*** SUPPLIED RECORDS ***

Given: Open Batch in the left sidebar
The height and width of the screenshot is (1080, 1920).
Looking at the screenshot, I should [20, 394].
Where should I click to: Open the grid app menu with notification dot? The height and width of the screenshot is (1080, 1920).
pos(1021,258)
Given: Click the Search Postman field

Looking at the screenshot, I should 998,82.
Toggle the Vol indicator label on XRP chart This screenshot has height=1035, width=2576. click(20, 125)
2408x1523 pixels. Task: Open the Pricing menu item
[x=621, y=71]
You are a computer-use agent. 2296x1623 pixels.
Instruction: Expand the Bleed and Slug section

*** End of SUPPLIED RECORDS ***

**WORK INSTRUCTION**
Output an exact copy of the lines beginning at the one that holds "Where should I" and running through the final line of the records.

**REPLY**
Where should I click to: Open the grid app menu with notification dot? The height and width of the screenshot is (1080, 1920).
pos(1021,258)
Given: Click the Search Postman field

Looking at the screenshot, I should 998,82.
Toggle the Vol indicator label on XRP chart This screenshot has height=1035, width=2576. click(20, 125)
2408x1523 pixels. Task: Open the Pricing menu item
[x=621, y=71]
You are a computer-use agent. 2296x1623 pixels.
Instruction: Expand the Bleed and Slug section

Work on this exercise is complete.